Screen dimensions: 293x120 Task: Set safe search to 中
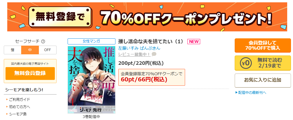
· · · · ·
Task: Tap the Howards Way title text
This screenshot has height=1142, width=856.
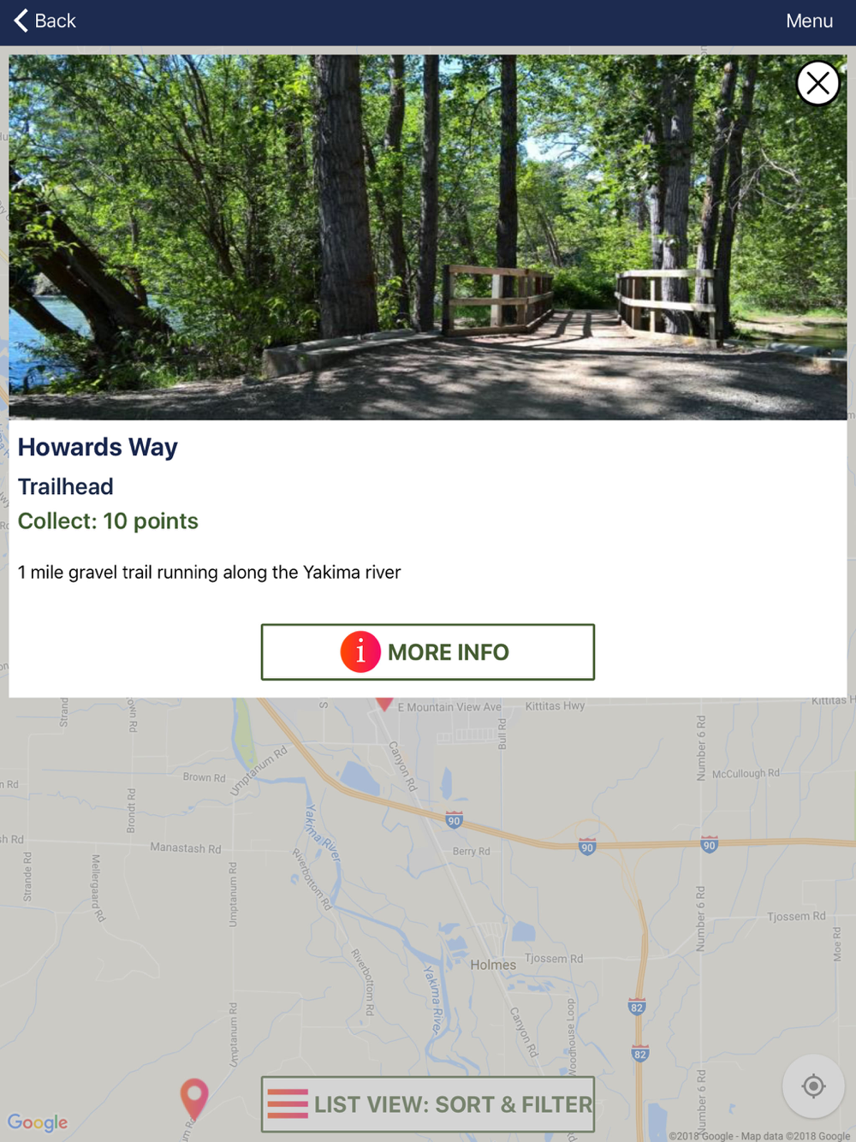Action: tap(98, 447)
· · · · ·
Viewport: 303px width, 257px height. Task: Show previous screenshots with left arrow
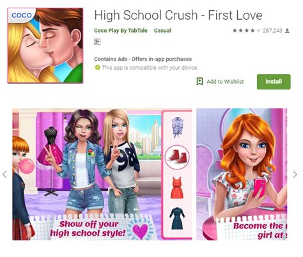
· · · · ·
In the records above, find each line that mentions the string "Task", then copy it.

Screen dimensions: 293x120 Task: Set safe search to 中
Task: Tap the Howards Way title text
Viewport: 303px width, 257px height. Task: Show previous screenshots with left arrow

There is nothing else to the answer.